Providing a ‘one stop shop’ of specialists. Our team includes computer engineers and researchers specializing in NLP algorithms and machine learning, clinicians, medical annotators, systems engineers and data analysts, all working together to enable fast turnaround of custom features, optimizations, and emtelliPro deployments.
Supporting multiple use-case patterns:
Non-interactive, non-realtime use cases - e.g. data extraction for biomedical research applications.
Non-interactive, soft-real-time use cases - e.g. automated identification of reports for manual review.
Interactive use cases - e.g. integration with EMRs for highlighting of terms of interest.
Measuring success according to clinically relevant output. By that we mean that the quality of the extracted data meets the needs of real-world clinical and research applications, as defined by the customer.

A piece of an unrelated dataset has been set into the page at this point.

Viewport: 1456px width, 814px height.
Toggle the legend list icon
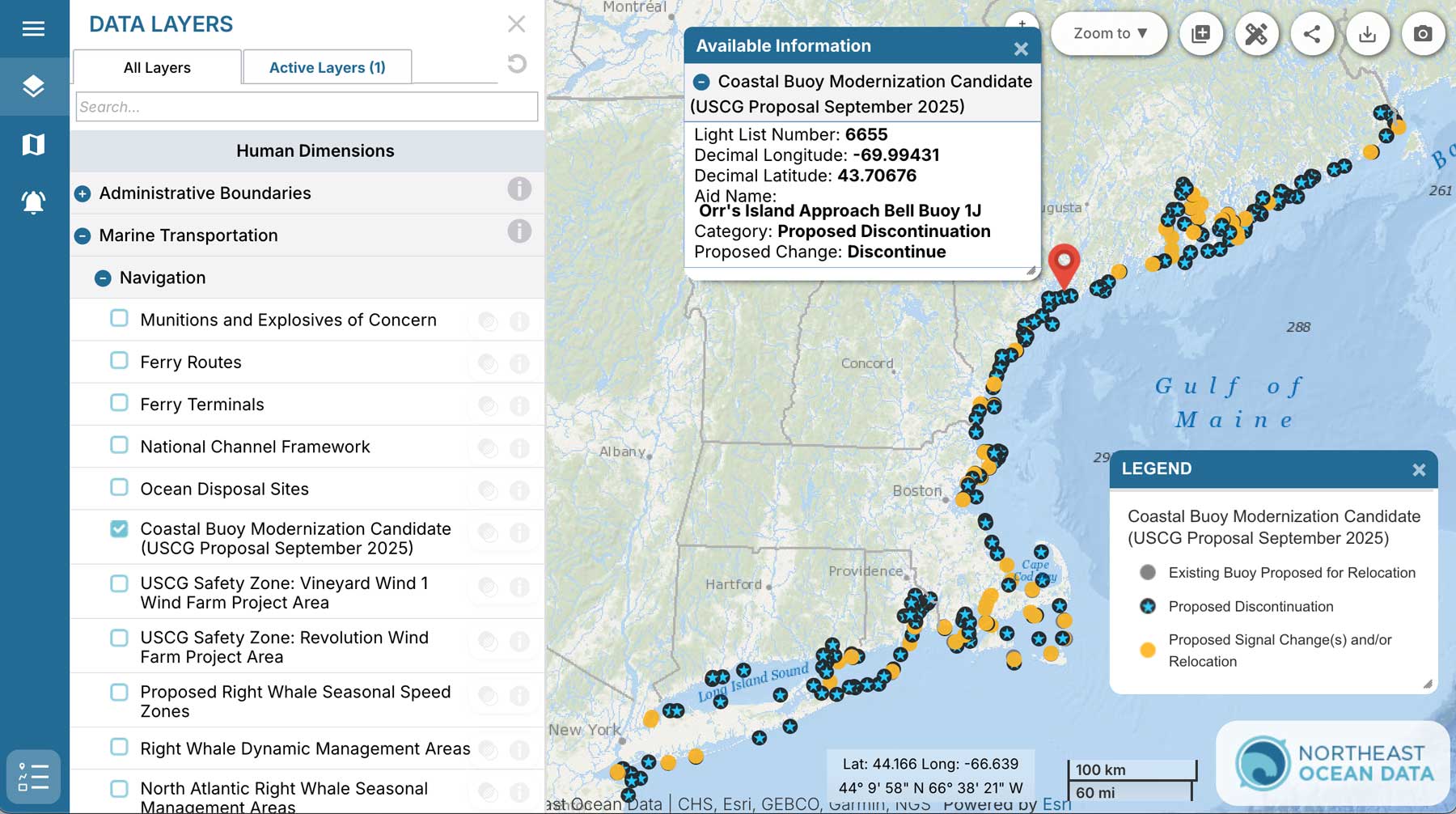33,777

Delivering out-of-the box features for medical NLP extraction. In addition to entity recognition, the emtelliPro features highly accurate negation and uncertainty attribute extraction, and a variety of features such as medications, measurements, qualifiers, follow-up recommendations and radiology image links.
Addressing high-value use cases across the healthcare continuum including hospitals and health systems, medical imaging organizations, payer organizations, clinical researchers, technical integrators, and more.
Working closely with customers to articulate a clear and well-defined understanding of the project data requirements and ensuring the system is appropriately configured and tuned for its intended purpose.
Designing with extensibility and
tuning in mind:
A modular design supports addition of custom features, document types, and vocabularies (ontologies).
An internal toolchain enables fast integration of custom annotations and iterative quality assurance.
Meeting customer’s data governance requirements. In addition to emtelligent-hosted implementations, customer-hosted implementations are possible.